If you prefer a simpler, higher-level entry point, start from the profile argument instead:
from spikingjelly.activation_based import memopt
net, summary = memopt.memory_optimization(
net,
(VGGBlock,),
dummy_input=(torch.zeros(32, T, 2, 48, 48),),
profile="balanced",
allow_expensive_profiling=False,
return_summary=True,
)
print(summary.applied_steps)
print(summary.skipped_steps)
print(summary.gc_container_count, summary.tcgc_container_count)
If a chosen profile implies level > 1 but no dummy_input is provided, the framework will automatically fall back to level=1 and record the fallback reason in summary.notes.
Results#
Running memory_optimization yields the following logs:
Level 1: layer-wise GC with input spike compression
Level 2: split GCContainers spatially
net's features.1: successfully split (2830308352 -> 2726500352)
net's features.1.0: can't be spatially split
Level 3: split GCContainers temporally
net's features.1.0: successfully split (2726500352 -> 2641563648)
net's features.1.1: successfully split (2641563648 -> 2338393088)
net's features.2: successfully split (2338393088 -> 2132545536)
net's features.1.1: no reduction in memory, revert (2132545536 -> 2147287040)
Level 4: greedily disable GCContainers
net's features.3: disable GCContainer (2132545536 -> 2126712832)
net's features.1.0: keep GCContainer (2126712832 -> 2687308800)
net's features.2: keep GCContainer (2126712832 -> 2898722816)
net's features.5: disable GCContainer (2126712832 -> 2123108352)
net's features.4: keep GCContainer (2123108352 -> 2232676352)
net's features.1.1: disable GCContainer (2123108352 -> 2039347200)
net's features.0: keep GCContainer (2039347200 -> 2417163264)
net's features.6: disable GCContainer (2039347200 -> 2036398080)
net's features.7: disable GCContainer (2036398080 -> 2036316160)
The optimized network roughly becomes:
(net): CIFAR10DVSVGG(
(features): Sequential(
(0): GCContainer(
x_compressor=NullSpikeCompressor,
(0): VGGBlock(...)
)
(1): Sequential(
(0): TCGCContainer(
x_compressor=BitSpikeCompressor, n_chunk=2, n_seq_inputs=1, n_seq_outputs=1
(0): Sequential(
(0): Conv2d(64, 128, kernel_size=(3, 3), stride=(1, 1), padding=(1, 1), step_mode=m)

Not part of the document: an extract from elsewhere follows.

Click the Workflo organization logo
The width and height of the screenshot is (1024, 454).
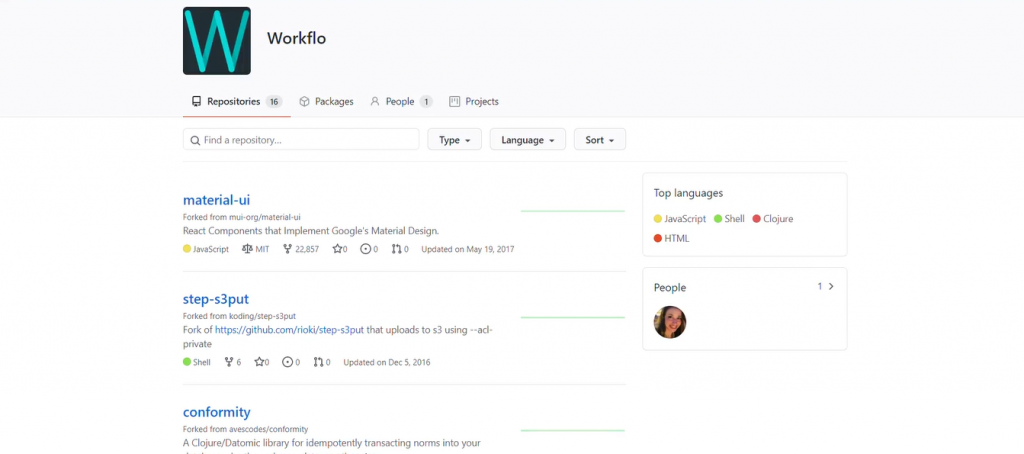tap(216, 41)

(1): BatchNorm2d(128, eps=1e-05, momentum=0.1, affine=True, track_running_stats=True, step_mode=m)
)
)
(1): LIFNode()
)
(2): TCGCContainer(
x_compressor=BitSpikeCompressor, n_chunk=2, n_seq_inputs=1, n_seq_outputs=1
(0): VGGBlock(...)
)
(3): VGGBlock(...)
(4): GCContainer(
x_compressor=BitSpikeCompressor,
(0): VGGBlock(...)
)
(5): VGGBlock(...)
(6): VGGBlock(...)
(7): VGGBlock(...)
(8): AvgPool2d(kernel_size=2, stride=2, padding=0, step_mode=m)
)
(classifier): Sequential(
(0): Dropout(p=0.25, inplace=False)
(1): Linear(in_features=4608, out_features=10, bias=True)
)
)
Training on CIFAR10-DVS with batch_size=32 and T=10 gives the following logs at epoch=5 for different variants: the unoptimized CuPy backend, the unoptimized Triton backend, and the optimized Triton backend.
# CuPy backend, not optimized (level=0)
Epoch 5/100: train_samples_per_second=349.36 samples/s
Epoch 5/100: peak_allocated=4966.7451171875 MB, peak_reserved=5370.0 MB
Epoch 5/100: train_loss=1.63, train_acc=47.92%
# Triton backend, not optimized (level=0)
Epoch 5/100: train_samples_per_second=383.55 samples/s
Epoch 5/100: peak_allocated=3830.3056640625 MB, peak_reserved=5544.0 MB
Epoch 5/100: train_loss=1.64, train_acc=47.42%
# Triton backend, optimized (level=4)
Epoch 5/100: train_samples_per_second=315.77 samples/s
Epoch 5/100: peak_allocated=1973.11767578125 MB, peak_reserved=2770.0 MB
Epoch 5/100: train_loss=1.64, train_acc=47.89%
We observe a dramatic reduction in peak memory with an acceptable slowdown. The optimized Triton network is not exactly equivalent to the unoptimized one because the BN layers operate with temporal chunking; see Appendix G in the original paper [1]. Fully runnable code is available in spikingjelly.activation_based.examples.memopt.
备注
The results in this tutorial differ from those reported in the original paper [1] because the memopt implementation in SpikingJelly is not the same as the original source code. Use the original source code if you want to reproduce the results in the paper.